** Begin The records **
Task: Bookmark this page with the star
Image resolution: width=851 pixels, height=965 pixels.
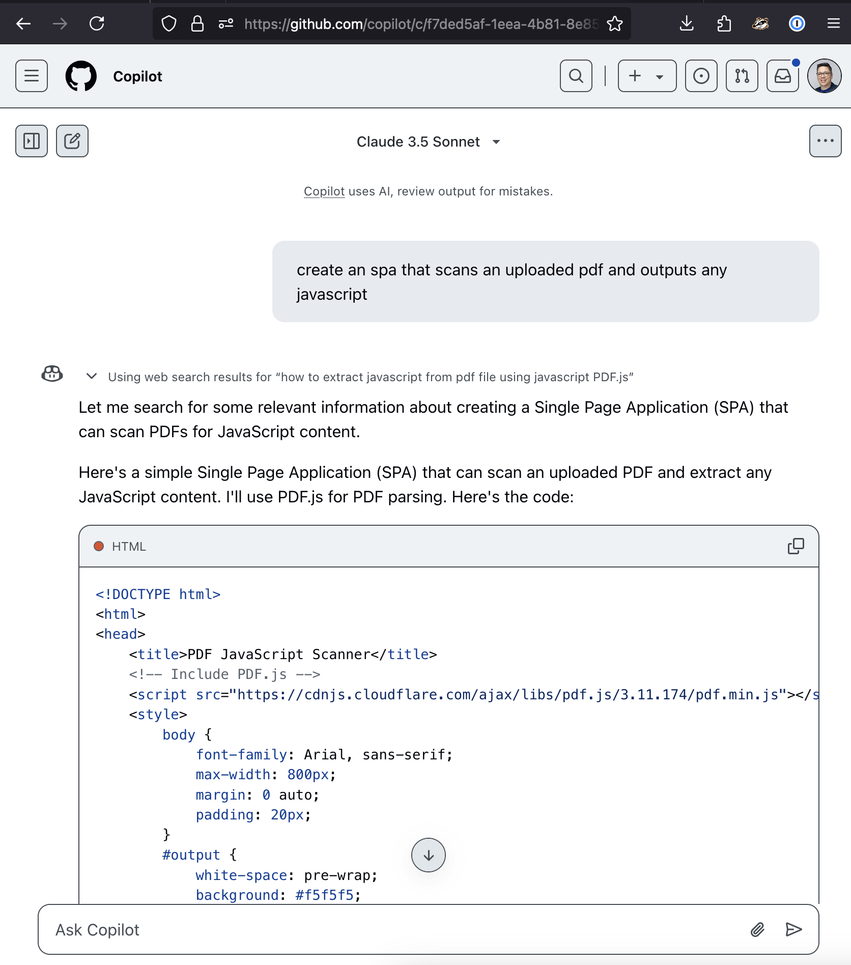Action: pyautogui.click(x=615, y=23)
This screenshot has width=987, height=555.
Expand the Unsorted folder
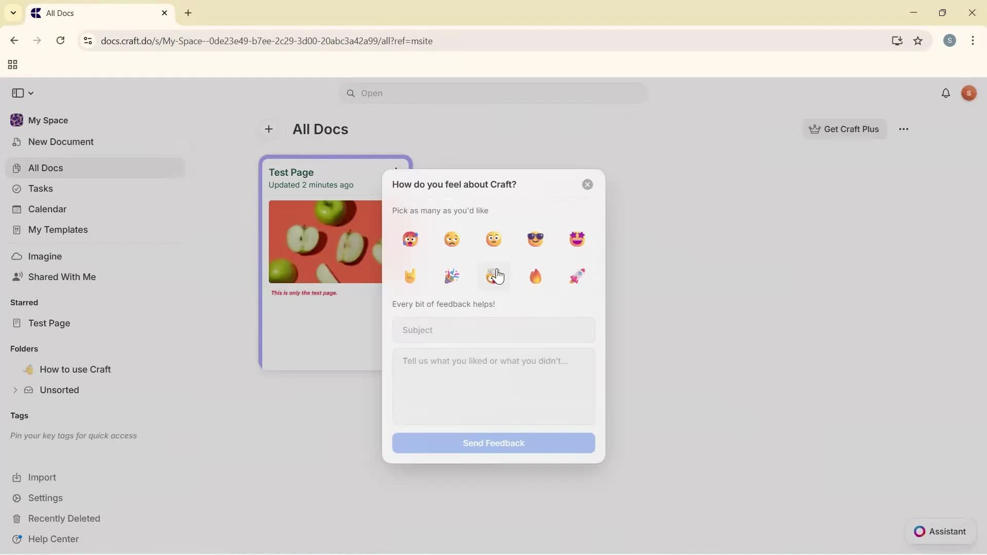coord(14,390)
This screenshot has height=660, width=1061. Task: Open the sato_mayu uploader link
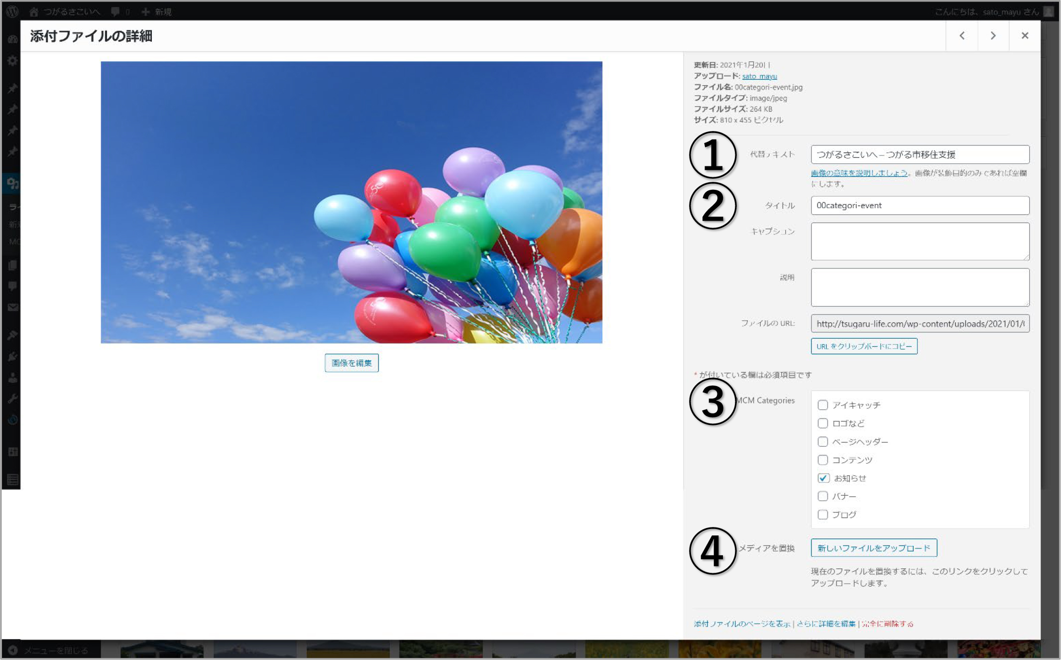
** End The records **
> **Exercise goal**
Please count the lines in the data above that contain the string "width", matching case exactly, and reply with only that number.

> **The completed task**
3